Brokerages are recommending clients seize the opportunity to bolster their investments in Italy's lenders, while foreign investors pour money in to catch up with levels held before the economic crisis.
Eight out of 15 Italian lenders taking part in the European Central Bank-led review of the quality of banking assets have announced plans to tap investors, the largest number of bank share issues in any European country this year.
A ninth, Banca Popolare dell'Emilia Romagna (MI:EMII), is set to approve a share sale worth up to 800 million euros on Tuesday, a source close of the situation said on Monday.
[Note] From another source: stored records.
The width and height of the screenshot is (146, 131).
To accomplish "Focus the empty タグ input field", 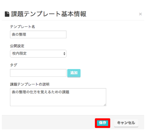I will point(38,73).
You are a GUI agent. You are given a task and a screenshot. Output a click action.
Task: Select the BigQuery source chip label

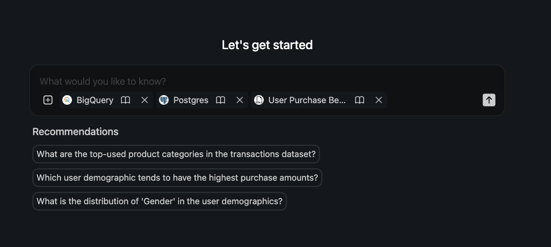click(x=95, y=100)
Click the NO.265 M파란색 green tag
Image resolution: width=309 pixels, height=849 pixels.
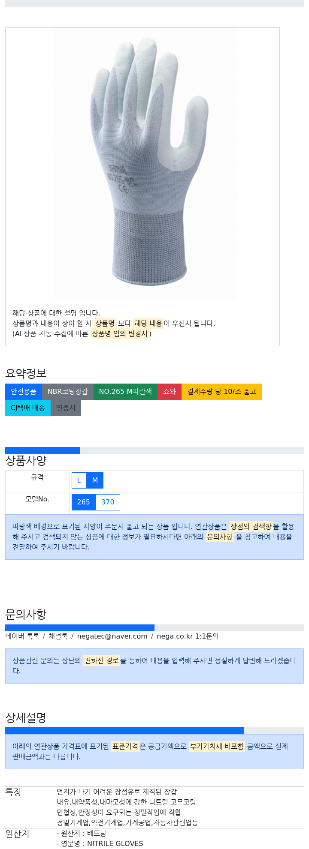point(125,392)
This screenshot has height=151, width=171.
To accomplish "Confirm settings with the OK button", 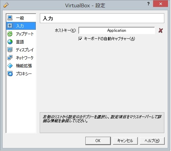I will coord(98,141).
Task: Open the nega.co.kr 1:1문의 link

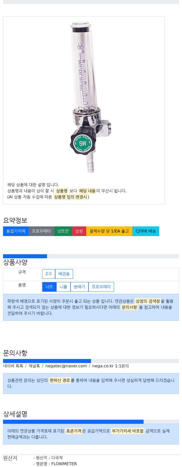Action: pos(110,366)
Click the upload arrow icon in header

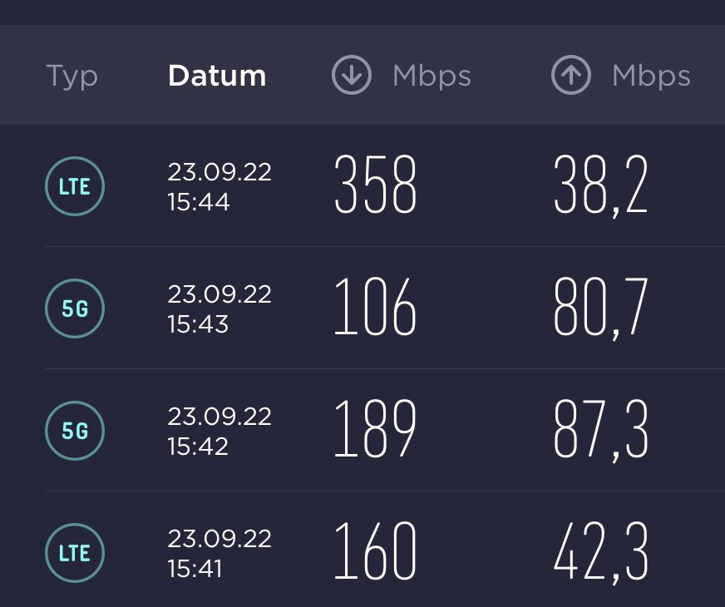click(571, 75)
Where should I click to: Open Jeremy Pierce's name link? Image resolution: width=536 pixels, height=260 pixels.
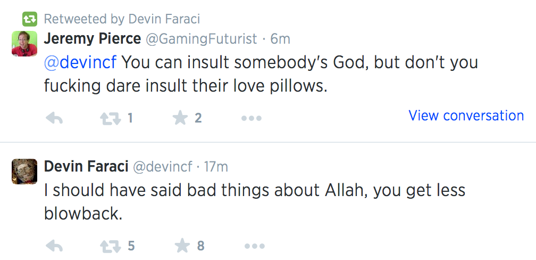(x=93, y=39)
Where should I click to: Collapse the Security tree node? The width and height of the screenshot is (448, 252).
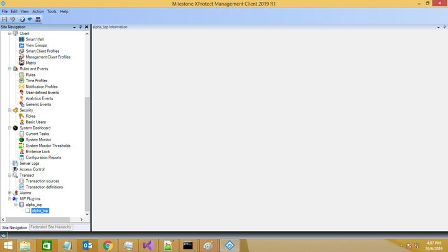click(x=9, y=110)
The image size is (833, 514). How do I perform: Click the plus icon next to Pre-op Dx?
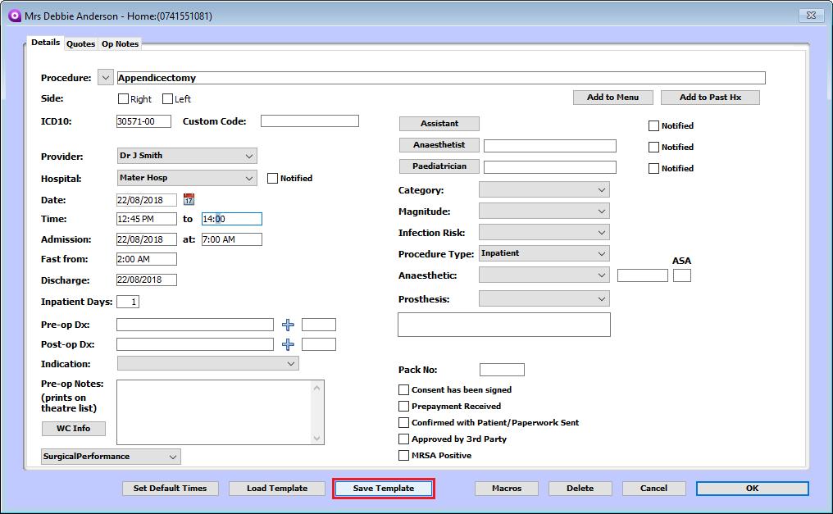pos(288,325)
"There is a lot of appetite for Italian assets right now. The share issues will be covered," a senior banker told Reuters.
Shares in Banca Popolare di Milano (BPM) showed that six of 12 banks at risk of failing the test are Italian, with Monte dei Paschi di Siena and smaller Genoa-based lender Carige (MI:CRGi) at the bottom of the list.
"The main reason why some Italian banks look weak is low profitability," RBS analyst Alberto Gallo said. "Spain and Ireland moved earlier to implement external stress tests on their banks, which benefited already in 2013 from the return of investor capital and lower (government bond) spreads."
Despite expectations of a relatively poor showing by Italian banks in the asset review, investors are playing catch up.
UniCredit Global Chief Economist Erik Nielsen estimates foreign holdings of Italian government debt are still about 200 billion euros below pre-crisis levels.
Banco Popolare (MI:BAPO), the first Italian bank to launch a share issue this year, successfully closed in mid-April a capital increase worth 1.5 billion euros.
In a further sign of investor favour, Italian banks, small and large alike, have also been able to raise more than 15 billion euros through the sale of corporate bonds this year.
"Contingent fiscal risks from the financial sector have declined as larger Italian banks took advantage of improved market conditions to strengthen capital ahead of the ECB's comprehensive asset quality review," Fitch Rating said upon improving Italy's outlook to stable at the end of April.